The role of the university and in our case the law school is to empower students on their way to becoming professionals to develop the communication and analytical tools to communicate and respond effectively to all speech – all ideas. But what happens when students or speakers refuse to play by the “civility rules?”
One law professor described the problem with hate speech when it arose in the context of classroom discussions in “Dealing with Hate in the Feminist Classroom: Rethinking the Balance,” published in 2005 in the Michigan Journal of Gender and Law. Professor Stanchi described attempting to deal with the disruptions of one student who was described as yelling, bullying and harassing other students. In one discussion he said things like “everybody knows that all women are sluts who sleep their way to the top.” He referred to the author of a critical race article as “a black lesbian” who “obviously” could not understand the law. He yelled at a student, a woman of color, “you are full of shit.” The student also continually interrupted Stanchi.

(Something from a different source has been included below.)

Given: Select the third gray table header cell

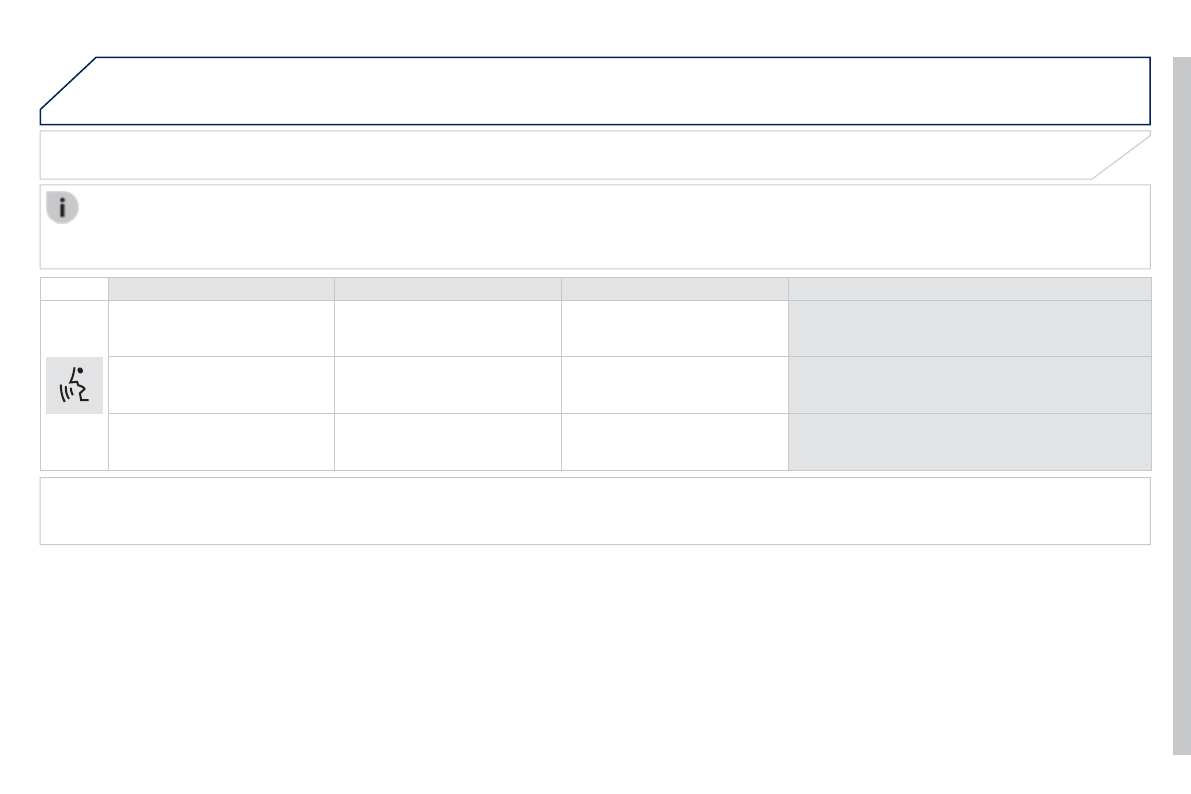Looking at the screenshot, I should (674, 289).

Stanchi explained the difficulties in dealing with the student’s speech in the classroom. Generally, the administration and other colleagues thought it best not to interfere with the student’s speech. Stanchi argues that the policy of noninterference overvalues the rights of the hate speaker and undervalues the rights of other students to speak and learn. While free and unfettered expression in the classroom is essential to the education environment, Stanchi agreed, dealing with the student in class suggested to her that this elevated the student’s rights greatly above the legitimate rights of the other students in the class.

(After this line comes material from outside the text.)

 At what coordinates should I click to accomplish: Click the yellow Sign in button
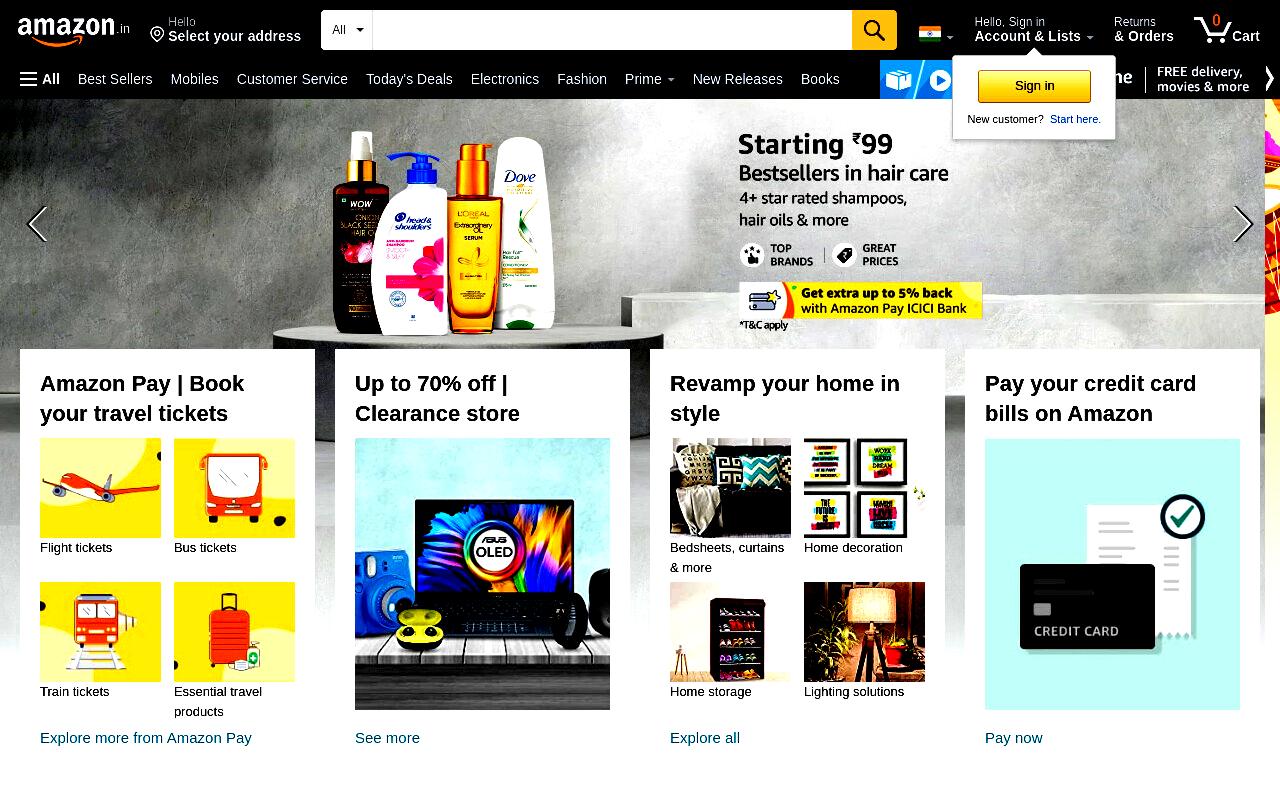[1034, 86]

Plainly, most universities allow sanctioning or prohibiting speech that is seriously disruptive of the educational experience of other students. Stanchi was describing, however, the reluctance of the community to depart from the highly protective norm that our First Amendment provides to the free speech principle. Stanchi goes on in her article to identify a myriad of ways in which law school professors and administrators control or regulate speech in ways that don’t provoke a response from free speech adherents. So, for example, a criminal law professor that uses a criminal law casebook that does not include feminist critiques of rape law, she would argue, is regulating speech including the speech of students.

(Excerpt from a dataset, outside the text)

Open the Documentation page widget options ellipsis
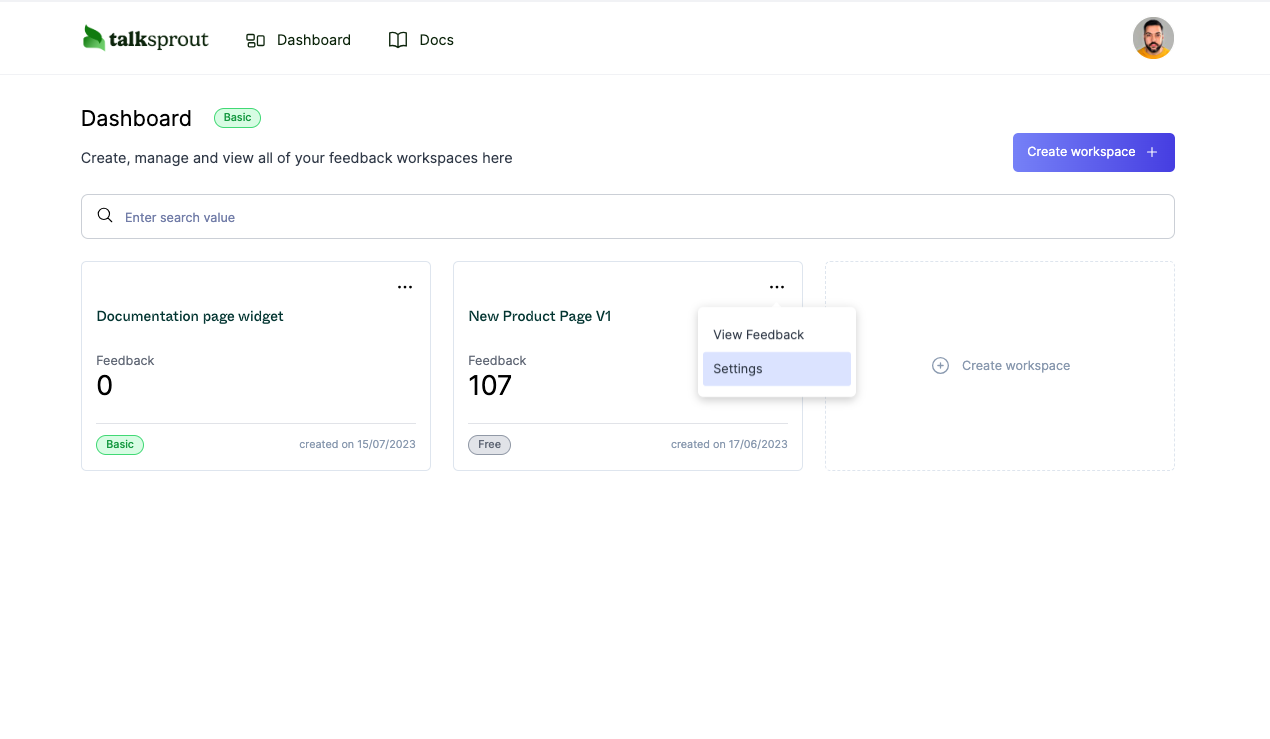Screen dimensions: 1270x739 (405, 287)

There are good reasons to err on the side of strong protection for speech as many established constitutional law scholars reason, like Erwin Chemerinsky, Dean at UC Berkeley School of Law. In Silencing Talk about Race: Why Arizona’s Prohibition of Ethnic Studies Violates Equality, I described efforts by state actors targeting ethnic studies programs in Arizona because in their view ethnic studies constituted hate speech directed at white persons or white culture. In that piece, I argued that Arizona’s prohibition of ethnic studies courses and programs violated not just the First Amendment but the Equal Protection Clause of the Fourteenth Amendment. In my view, Arizona’s efforts have now been eclipsed by Florida and Texas initiatives attempting to ban certain gender and race expression. Ultimately, courts held that the speech bans in Arizona were invalid, as I think the Florida and Texas speech bans are likely to be, because they restrict the speech based on their content, what courts have long understood to be the basic command of the First Amendment. In practice, efforts to target expressive speech have been borne most heavily by marginalized communities. Protecting free speech and academic freedom protects all speakers, but in particular marginalized speakers and speech, who often bear the brunt of speech restrictions.
M. Isabel Medina, Ferris Distinguished Professor of Law and Chair, University Senate, expresses her own views and does not speak for Loyola University New Orleans, the College of Law, or the University Senate.